Species Recognition Models
Wildlife populations are commonly monitored with audio and visual technology, like motion-triggered camera traps or microphones. Because analysing this data manually is labor-intensive, automation of the process using AI computer models is becoming increasingly popular. Addax provides customised machine learning models able to identify species of your choice, allowing you to efficiently manage and interpret large volumes of data.
Applications
Addax can develop custom computer vision models capable of automatically tagging camera trap images. Animals can be detected and identified to species level; people to poachers and non-poachers; vehicles to company and non-company cars—or any other groups you would like to distinguish. Custom identification models are also available for other applications, such as bird vocalisations or gunshot and chainsaw detection and localisation.
Training the Model
For a model to identify a particular species, it must first be trained on sample data of your target species or group, like images or audio recordings. Besides camera traps, it is also possible to develop models for images captured by handheld, drone, underwater or thermal cameras. The amount of data you will need to supply depends on many factors, including the distinctiveness of the target species, the backgrounds and the project setups. In general, the more training data provided, the more reliable the model will be. However, don’t worry if you suspect having too few images. Addax offers several methods to enlarge your dataset. For example, by leveraging existing models to extract information from bulk folders or filtering training data from similar ecological projects. Addax has access to over more than 20 million camera trap images, covering 850 species and various other taxonomic levels.
Deployment options
These customised AI models can be integrated into existing dataflows, set up for continuous monitoring with real-time notifications, or used through our open-source AI platform, EcoAssist, designed to facilitate image recognition and analysis for camera trap data—a tool developed by Addax Data Science to support open-source projects in nature conservation. This platform runs models locally, so there is no need for an internet connection. Results can take the form of a spreadsheet file, visualised boxes, crops, or collections of images in subfolders based on their detections. It is also possible to further analyse the model’s predictions in Timelapse – a commonly used image analyser for camera traps. Additional features can be tailored to your needs. However, please note that AI is never perfect: just like human identifiers, you should not expect 100% reliable results.
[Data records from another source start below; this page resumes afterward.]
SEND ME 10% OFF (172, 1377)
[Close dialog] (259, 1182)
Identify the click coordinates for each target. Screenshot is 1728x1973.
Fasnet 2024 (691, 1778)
Reach out if you have any questions regarding the process or how Addax can help maximise efficiency through automated species identification.
Frequently Asked Questions
How should I prepare my images for training a species identification model?
The accuracy of a species recognition model largely depends on the quality of the dataset it was trained on. In computer vision, there’s a well-known saying: “garbage in equals garbage out.” This means that a low-quality dataset will result in a low-quality model. Therefore, investing time and effort into creating a high-quality dataset is essential for achieving the best results.
Image variability
Species recognition models are trained on labelled images from the project area in which they will be deployed. By repeatedly analysing these examples, the model learns to identify species effectively. A good rule of thumb is to provide at least 10,000 images per class. While more images per class are always beneficial, the returns diminish as the quantity increases.
What matters most is the variability of the images. For example, 5,000 images from 100 locations are far more valuable than 10,000 images from a single location. To develop a robust model, the dataset should be as diverse and heterogeneous as possible, incorporating different locations, backgrounds, camera types, angles, weather conditions, habitats, etc.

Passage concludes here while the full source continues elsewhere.